Local activists rallied Saturday outside the Justice Center in Downtown Cleveland in response to recent reports of unusually restrictive or potentially unsafe policies at the Cuyahoga County Jail, sexual assault accusations against corrections officers and longstanding complaints about conditions inside the jail.
“We demand a halt on the construction of the new jail until this house is clean,” Black Lives Matter Cleveland co-founder LaTonya Goldsby told a couple dozen members of Black Lives Matter, the Cuyahoga County Jail Coalition and other groups gathered near the Lakeside Avenue entrance to the courthouse.
Mark Owens left the jail August 6 shortly after an arrest for breaking and entering. Owens said the conditions in the jail right now are worse than other times he’s been inside.
“They got you locked down all day every day. You can’t get in contact with your lawyer. You can’t get in contact with your family,” Owens said. “You in a cell for almost 22, 23 hours a day. You ain’t even guilty yet.”
Owens said, in the past, people in the jail would be out of their cells, in the common areas, for around 12 hours of the day.
“They need to shut this place down,” Owens said.
Jail officials have struggled with staffing shortages for some time now. A few days ago, the county proposed substantial raises and other incentives to keep officers on the job and potentially attract new hires.

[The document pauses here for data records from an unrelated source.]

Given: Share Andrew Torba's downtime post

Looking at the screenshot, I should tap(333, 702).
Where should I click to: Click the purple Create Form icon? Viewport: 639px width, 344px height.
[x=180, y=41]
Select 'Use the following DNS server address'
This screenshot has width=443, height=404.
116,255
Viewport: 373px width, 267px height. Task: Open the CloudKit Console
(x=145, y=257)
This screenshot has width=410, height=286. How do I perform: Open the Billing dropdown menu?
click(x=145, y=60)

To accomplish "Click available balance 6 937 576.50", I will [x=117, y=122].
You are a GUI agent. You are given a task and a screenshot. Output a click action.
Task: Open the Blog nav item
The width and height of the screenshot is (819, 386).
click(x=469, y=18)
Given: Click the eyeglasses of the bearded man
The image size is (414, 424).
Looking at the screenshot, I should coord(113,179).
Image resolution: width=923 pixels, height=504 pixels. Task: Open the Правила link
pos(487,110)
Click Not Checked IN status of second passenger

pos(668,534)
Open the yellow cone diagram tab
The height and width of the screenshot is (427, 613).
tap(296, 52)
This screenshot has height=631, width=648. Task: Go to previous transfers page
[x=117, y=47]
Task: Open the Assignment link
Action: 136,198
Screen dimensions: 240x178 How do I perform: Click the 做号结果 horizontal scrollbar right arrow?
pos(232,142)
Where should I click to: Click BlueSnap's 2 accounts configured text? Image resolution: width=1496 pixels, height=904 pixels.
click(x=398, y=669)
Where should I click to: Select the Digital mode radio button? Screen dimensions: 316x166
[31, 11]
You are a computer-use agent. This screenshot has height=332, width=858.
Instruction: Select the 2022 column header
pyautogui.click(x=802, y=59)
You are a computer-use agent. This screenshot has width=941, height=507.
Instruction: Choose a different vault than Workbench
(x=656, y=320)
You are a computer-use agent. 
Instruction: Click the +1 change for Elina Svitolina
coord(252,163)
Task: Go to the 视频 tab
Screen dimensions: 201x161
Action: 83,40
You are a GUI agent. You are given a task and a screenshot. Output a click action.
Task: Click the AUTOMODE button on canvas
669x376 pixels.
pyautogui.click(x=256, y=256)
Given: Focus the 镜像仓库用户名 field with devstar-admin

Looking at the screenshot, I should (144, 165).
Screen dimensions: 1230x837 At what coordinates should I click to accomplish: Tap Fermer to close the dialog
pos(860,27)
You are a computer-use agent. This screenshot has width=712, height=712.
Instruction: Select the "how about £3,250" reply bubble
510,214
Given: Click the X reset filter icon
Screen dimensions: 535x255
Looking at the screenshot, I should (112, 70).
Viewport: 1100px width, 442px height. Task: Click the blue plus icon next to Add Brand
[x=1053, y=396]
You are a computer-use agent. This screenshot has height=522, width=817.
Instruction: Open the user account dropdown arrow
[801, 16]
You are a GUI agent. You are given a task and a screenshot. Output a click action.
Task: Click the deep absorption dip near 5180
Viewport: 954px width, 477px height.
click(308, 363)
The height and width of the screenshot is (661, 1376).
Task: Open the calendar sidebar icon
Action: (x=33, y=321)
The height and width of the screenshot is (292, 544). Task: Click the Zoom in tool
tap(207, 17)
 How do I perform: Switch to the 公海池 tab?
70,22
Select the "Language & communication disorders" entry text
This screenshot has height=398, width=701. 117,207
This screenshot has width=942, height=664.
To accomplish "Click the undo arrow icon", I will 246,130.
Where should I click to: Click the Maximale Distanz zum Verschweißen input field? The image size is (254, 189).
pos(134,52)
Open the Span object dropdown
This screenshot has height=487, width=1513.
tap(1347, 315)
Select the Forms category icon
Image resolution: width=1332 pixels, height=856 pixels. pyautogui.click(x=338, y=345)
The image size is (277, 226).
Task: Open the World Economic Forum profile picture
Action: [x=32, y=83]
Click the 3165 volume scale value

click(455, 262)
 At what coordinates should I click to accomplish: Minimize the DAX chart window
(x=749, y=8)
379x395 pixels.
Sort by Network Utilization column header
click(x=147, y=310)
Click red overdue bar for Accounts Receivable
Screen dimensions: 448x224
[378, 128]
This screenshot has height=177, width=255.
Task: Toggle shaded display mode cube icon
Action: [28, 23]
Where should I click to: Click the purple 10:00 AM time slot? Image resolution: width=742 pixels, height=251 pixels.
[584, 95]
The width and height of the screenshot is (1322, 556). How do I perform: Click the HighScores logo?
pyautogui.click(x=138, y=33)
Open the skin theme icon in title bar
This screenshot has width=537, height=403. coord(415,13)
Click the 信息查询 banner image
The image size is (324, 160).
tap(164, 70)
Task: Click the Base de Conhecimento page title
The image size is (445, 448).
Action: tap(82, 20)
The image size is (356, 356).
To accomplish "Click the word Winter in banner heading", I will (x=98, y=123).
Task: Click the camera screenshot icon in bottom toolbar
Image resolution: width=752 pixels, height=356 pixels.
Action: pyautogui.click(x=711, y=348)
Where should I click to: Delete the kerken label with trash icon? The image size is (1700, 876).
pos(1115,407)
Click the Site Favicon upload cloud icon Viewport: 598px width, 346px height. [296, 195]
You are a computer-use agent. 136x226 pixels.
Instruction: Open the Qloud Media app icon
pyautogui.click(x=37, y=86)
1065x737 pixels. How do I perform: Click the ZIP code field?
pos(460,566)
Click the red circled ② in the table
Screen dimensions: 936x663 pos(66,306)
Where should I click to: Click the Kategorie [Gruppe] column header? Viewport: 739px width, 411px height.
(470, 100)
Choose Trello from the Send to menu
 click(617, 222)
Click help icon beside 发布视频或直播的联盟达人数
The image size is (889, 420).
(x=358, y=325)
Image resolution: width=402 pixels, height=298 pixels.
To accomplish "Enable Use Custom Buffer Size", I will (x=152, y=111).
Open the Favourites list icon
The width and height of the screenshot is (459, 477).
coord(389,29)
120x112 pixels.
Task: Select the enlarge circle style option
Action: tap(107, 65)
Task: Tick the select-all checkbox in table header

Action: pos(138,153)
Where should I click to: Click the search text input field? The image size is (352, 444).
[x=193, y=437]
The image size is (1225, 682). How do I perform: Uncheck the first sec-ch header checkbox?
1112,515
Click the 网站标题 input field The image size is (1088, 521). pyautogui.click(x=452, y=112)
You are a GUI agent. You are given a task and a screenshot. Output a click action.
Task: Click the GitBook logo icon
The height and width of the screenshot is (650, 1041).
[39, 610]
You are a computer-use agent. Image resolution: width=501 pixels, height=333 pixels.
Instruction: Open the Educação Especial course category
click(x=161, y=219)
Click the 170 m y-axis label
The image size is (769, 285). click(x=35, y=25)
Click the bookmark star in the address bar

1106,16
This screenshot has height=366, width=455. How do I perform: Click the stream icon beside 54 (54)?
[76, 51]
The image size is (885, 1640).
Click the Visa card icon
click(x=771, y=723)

The county is in the process of building a new jail, somewhere outside Downtown Cleveland, that would cost around $400 million. A new mental health diversion center has opened to offer services outside of a jail setting.
There are also plans to build a new central booking area in the jail that would speed up the bail process, allowing quicker release for people arrested for low-level offenses.
LaTonya Goldsby questions whether anything will come of all these plans.
“We want to know what’s actually going on inside this jail. What improvements have been made?” Goldsby said. “Because it seems to me things have fallen by the wayside.”